Today, Eyl can boast of another prominent son, President Abdirahman Farole, who was born and grew up in the town. Along with Garowe, Eyl is one of the principal strongholds of President Farole’s Isse Mahamoud sub-clan, a fact that made the area a virtual no-go zone for the previous Osman Mahamoud–dominated administration and thereby allowed the town to flourish as an autonomous base of pirate operations.

Eyl is actually two distinct towns separated by several kilometres. The first, Eyl Dawad, meaning “lookout,” is the seat of local government. By far the more populous of the two settlements, Dawad contains roughly ten thousand people, living in a collection of box-like buildings grafted onto the sloping wall of a yawning gorge carved by the Nugaal River. Halfway up the slope a natural spring bubbles forth, creating a localized jungle of towering trees along the course of a canal running down to the riverbed below.

Moving quickly through Dawad, we proceeded along a craggy path hugging the northern wall of the defile, a track whose name in English translates as “rocks, wait until I pass before you fall.” At rare intervals the dirt and rubble gave way to ten-metre stretches of concrete, the beginnings of some abortive NGO project to pave the entire roadway. It was the onset of Puntland’s second dry season, the hagaa, and much of the river had dried to solitary pools of water, but a verdant belt of vegetation along the bank still marked its course. A single goat was drinking from one of these oases, not even bothering to look up as we passed.

* **Data excerpts**:
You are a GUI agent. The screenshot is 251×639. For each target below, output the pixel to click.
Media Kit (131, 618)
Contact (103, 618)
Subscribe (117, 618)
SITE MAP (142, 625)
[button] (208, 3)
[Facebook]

* **Complete the following**:
• 1. Rewrite all the lines of the entries above, requests included, multiplying every click coordinate in the answers by 0.65 and rounding to whole numbers with halves rounded up.
• 2. Continue the passage about the town of Eyl from its last sentence.

* **Responses per task**:
• 1.
You are a GUI agent. The screenshot is 251×639. For each target below, output the pixel to click.
Media Kit (85, 402)
Contact (67, 402)
Subscribe (76, 402)
SITE MAP (92, 406)
[button] (135, 2)
[Facebook]

• 2.
If one parallel could be drawn between the pirates of Puntland and those of Western storybooks, it is the tales of buried booty. Omar pointed to the opposite side of the gorge, high above us. “The townspeople say that there is pirate money hidden in those hills,” he said.

After a quarter hour crawling up and down this roller coaster of a road, we sighted the Indian Ocean for the first time, a slice of brilliant blue framed by the gorge’s gaping mouth. After a final bumpy downhill stretch, we passed under an unmarked, dilapidated arch flanked by an empty guardhouse and into Eyl Badey, or “seaside.” Reggae-inspired Somali tunes blasting from our speakers, we sped past houses of thatched branches and grasses, orange tarp fused with the odd piece of cardboard or corrugated metal to provide skeletal support to the walls. Even the whitewashed cement of the more upscale buildings was chipped and faded. Dented oil drums, pieces of refuse, and loose building materials were strewn haphazardly in the streets. A few fishing nets were stretched to dry in the sun.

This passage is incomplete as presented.